→ INSTRUCTIONS TO FOLLOW:
Beginning with the opening line, restate the following material exactly, up through the line that contains "Click the pace slider handle".

DATA SUPPLIED Block Start

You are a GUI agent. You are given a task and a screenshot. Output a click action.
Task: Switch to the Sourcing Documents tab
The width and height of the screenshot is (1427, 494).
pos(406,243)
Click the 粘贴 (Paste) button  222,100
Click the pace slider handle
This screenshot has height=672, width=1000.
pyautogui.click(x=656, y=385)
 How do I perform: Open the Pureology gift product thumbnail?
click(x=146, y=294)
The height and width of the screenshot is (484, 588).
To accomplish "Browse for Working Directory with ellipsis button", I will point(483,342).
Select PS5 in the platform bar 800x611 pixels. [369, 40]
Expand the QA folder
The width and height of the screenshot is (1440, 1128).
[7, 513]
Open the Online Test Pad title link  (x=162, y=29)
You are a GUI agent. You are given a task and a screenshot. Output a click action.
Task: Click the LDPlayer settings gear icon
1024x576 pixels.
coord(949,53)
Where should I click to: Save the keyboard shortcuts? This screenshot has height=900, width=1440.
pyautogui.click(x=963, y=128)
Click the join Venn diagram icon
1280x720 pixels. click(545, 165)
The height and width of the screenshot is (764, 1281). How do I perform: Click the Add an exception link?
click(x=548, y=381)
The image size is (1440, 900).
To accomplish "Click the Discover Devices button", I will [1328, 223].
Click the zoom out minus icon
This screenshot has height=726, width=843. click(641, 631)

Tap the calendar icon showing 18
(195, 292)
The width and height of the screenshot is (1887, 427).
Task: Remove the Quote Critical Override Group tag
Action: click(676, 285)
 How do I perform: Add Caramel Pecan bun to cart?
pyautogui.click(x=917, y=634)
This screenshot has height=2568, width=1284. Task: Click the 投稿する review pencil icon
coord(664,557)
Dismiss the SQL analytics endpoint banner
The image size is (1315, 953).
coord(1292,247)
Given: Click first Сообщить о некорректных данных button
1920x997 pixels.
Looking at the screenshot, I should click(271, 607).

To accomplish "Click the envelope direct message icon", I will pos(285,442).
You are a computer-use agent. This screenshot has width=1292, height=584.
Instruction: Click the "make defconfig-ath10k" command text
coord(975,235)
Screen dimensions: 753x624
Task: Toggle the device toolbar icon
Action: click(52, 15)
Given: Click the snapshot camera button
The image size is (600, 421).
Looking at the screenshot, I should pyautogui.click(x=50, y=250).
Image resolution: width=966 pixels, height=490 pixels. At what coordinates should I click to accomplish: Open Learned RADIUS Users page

DATA SUPPLIED Block End

→ PROBLEM SOLUTION:
You are a GUI agent. You are given a task and a screenshot. Output a click action.
Task: Switch to the Sourcing Documents tab
The width and height of the screenshot is (1427, 494).
pos(406,243)
Click the 粘贴 (Paste) button  222,100
Click the pace slider handle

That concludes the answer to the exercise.